3

Recently, I am facing a - to me - strange behavior in my embedded software.

What I got: Running a 32 bit AVR32 controller, starting the program from an external SDRAM, as the file size is too big to start it directly from the micro-controller flash. Due to the physical memory map, the memory areas are split between:

stack (start at 0x1000, length of 0xF000) ( < 0x1000 is protected by the MPU)

EBI SDRAM (start at 0xD0000000, length of 0x00400000).


What happens: Unfortunately I got an exception, which is not reproducible. Looking at my given stack trace, the following event irregular occurs:

Name: Bus error data fetch - Event source: Data bus - Stored Return Address: First non-completed instruction

Additionally, the stack pointer has a valid value, whereas the address where the exception occurs (last entry point for fetching instructions), points into the memory nirvana (e.g. 0x496e6372, something around 0x5..., 0x6....). I guess, this has to be the "First non-completed instruction", the manual is talking about. However, the line in my source code is always the same: accessing a member function from a data array via pointer.

      if(mSomeArray[i])
      {
         mSomeArray[i]->someFunction(); <-- Crash
      }

The thing is: adding or deleting other source code makes the event disappear and return again.
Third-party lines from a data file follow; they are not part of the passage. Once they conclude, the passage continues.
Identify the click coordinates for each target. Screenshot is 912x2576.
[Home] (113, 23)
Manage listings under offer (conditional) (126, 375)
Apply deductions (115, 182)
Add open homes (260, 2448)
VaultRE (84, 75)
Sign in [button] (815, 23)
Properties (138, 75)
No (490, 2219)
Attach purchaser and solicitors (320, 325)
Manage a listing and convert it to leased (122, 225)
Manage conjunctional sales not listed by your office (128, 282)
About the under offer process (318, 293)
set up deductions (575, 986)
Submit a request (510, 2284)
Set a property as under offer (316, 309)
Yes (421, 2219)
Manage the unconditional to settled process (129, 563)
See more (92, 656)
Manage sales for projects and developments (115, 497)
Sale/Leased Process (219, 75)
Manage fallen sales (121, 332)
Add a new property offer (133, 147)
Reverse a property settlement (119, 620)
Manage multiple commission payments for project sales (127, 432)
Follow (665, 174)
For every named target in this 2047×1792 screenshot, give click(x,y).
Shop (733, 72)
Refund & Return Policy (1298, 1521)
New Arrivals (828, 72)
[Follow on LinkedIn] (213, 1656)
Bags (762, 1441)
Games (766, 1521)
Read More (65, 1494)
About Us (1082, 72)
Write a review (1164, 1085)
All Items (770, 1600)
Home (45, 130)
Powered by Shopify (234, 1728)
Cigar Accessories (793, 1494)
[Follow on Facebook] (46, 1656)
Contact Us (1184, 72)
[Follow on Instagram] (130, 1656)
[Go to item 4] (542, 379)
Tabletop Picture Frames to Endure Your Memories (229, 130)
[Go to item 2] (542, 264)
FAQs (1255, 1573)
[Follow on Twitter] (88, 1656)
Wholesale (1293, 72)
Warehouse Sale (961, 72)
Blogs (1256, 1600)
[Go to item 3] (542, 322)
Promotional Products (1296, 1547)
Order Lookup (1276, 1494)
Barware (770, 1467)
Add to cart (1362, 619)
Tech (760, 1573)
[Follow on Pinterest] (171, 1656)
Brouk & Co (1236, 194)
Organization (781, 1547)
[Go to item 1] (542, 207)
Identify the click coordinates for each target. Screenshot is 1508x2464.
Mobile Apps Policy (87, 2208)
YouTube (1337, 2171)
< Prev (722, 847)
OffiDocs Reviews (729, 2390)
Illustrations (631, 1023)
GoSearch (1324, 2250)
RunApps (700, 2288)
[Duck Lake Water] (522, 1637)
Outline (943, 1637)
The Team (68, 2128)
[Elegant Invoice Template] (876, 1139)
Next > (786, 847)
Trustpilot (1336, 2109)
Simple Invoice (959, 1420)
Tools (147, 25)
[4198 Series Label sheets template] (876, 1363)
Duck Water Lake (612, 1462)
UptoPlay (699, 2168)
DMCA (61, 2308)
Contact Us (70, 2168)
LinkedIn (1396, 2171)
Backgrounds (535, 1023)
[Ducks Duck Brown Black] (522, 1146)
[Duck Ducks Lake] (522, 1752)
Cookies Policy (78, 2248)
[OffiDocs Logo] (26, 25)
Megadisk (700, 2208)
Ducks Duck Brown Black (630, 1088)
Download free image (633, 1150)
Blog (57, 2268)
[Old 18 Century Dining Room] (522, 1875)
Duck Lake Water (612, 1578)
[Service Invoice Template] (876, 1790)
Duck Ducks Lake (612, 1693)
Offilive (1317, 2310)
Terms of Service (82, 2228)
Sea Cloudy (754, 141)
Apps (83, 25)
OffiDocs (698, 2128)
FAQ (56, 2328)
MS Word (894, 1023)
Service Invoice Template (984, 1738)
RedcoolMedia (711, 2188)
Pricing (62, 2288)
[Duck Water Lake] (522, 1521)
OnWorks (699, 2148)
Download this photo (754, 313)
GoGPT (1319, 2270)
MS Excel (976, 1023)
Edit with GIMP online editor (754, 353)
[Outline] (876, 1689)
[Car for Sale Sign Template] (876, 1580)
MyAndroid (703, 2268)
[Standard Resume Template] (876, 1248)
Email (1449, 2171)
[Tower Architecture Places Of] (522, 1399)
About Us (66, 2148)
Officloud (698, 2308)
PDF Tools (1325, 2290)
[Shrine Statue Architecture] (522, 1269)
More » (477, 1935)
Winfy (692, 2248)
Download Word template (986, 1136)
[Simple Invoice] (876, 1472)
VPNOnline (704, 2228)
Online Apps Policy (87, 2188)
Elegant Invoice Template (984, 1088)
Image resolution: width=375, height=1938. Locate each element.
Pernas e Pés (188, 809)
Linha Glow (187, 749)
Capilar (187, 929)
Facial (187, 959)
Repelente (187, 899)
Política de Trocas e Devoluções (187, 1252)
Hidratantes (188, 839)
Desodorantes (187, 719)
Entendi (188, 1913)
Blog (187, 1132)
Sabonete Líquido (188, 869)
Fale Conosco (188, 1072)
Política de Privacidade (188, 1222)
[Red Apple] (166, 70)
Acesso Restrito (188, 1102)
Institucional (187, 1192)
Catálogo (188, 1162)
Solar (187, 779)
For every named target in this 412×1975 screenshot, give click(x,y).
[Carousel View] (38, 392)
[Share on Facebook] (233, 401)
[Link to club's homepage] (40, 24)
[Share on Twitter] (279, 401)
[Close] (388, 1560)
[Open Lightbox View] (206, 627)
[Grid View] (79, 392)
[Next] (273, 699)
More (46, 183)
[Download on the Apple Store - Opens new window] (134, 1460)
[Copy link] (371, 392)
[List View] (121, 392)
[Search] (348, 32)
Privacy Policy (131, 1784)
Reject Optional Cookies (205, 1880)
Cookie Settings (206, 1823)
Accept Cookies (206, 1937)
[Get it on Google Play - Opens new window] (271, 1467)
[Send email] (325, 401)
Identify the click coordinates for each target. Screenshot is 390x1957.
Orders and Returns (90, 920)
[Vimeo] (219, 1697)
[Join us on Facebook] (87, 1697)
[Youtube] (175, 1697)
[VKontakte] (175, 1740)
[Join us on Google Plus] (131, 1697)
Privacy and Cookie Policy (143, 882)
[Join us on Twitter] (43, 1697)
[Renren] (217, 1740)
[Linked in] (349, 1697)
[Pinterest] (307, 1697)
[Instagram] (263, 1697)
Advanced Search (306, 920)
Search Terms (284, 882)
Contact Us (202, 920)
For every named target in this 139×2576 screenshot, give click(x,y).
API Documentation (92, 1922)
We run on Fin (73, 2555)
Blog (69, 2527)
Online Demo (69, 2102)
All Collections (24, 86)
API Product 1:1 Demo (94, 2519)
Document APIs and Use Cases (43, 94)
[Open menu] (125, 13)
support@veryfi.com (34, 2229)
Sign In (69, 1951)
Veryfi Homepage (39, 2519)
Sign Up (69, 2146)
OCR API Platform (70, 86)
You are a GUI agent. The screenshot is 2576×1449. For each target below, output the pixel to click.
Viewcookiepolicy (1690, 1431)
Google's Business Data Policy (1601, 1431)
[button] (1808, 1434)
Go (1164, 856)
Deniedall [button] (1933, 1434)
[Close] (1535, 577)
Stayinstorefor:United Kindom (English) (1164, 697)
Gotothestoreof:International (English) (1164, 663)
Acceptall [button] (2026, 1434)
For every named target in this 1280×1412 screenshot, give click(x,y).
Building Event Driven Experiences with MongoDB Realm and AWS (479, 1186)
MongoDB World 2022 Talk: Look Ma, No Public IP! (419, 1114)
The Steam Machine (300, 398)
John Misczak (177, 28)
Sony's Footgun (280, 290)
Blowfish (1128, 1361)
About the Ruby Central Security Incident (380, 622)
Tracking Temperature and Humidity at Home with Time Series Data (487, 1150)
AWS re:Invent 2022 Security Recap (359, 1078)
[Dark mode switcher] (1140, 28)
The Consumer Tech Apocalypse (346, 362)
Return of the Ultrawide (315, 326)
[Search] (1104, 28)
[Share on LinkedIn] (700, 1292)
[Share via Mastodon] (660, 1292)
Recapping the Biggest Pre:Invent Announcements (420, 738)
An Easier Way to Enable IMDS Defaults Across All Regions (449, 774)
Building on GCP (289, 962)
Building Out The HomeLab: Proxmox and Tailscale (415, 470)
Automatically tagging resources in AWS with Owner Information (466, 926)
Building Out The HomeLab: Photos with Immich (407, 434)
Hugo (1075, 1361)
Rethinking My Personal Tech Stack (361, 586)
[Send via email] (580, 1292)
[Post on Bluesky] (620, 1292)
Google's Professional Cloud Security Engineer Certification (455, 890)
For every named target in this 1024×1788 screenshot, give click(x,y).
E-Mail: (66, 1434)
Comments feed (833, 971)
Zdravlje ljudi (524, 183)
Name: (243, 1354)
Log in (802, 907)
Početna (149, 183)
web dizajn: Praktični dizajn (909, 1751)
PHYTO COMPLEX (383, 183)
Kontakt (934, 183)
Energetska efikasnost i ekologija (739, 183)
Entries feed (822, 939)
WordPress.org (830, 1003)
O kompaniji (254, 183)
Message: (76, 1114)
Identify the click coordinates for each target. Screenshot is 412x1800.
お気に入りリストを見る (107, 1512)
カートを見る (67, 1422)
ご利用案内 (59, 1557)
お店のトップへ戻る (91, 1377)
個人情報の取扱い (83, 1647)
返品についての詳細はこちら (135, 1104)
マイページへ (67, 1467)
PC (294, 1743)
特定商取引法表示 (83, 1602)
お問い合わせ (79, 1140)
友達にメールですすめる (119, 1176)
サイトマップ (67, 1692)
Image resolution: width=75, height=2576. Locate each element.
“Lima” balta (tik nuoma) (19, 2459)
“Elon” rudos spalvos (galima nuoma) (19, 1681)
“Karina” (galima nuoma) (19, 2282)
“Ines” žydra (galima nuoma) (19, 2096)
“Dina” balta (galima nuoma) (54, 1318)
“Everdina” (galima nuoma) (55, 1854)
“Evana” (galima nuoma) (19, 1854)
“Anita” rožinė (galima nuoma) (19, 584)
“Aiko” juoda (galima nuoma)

What I thought about: Something is corrupting my memory (mapping). What kinds of errors are possible for this?

  • A buffer overflow?
  • The SDRAM controller could be turned off, so it loses some data. That is not impossible, but rather improbably
  • The stack is big enough, I already checked this with a watermark
  • The Data Bus Rate and AVR clock are set correctly

How to solve this: More assert? Unfortunately I cannot debug this with AVRStudio. Anyone a hint or idea? Or am I missing something obvious?


Edit:

Mentioned approaches from users:

  • Check for addresses of function pointer and array entries
  • Overwrite of stack array
  • Not properly written interrupts
  • Not initialized pointers
  • Check for array access via i at crash case
  • use exception handler address for illegal memory access
  • use snprintf instead of sprintf

Late appendix to the thread: the issue was a wrong array access (wrong index was set) in an old software module, that had nothing to do with my modules. I found this by accident, it was a curiosity that it didn't appear earlier and it took me quite a while to find the line of code. I mark the only given answer as correct solution.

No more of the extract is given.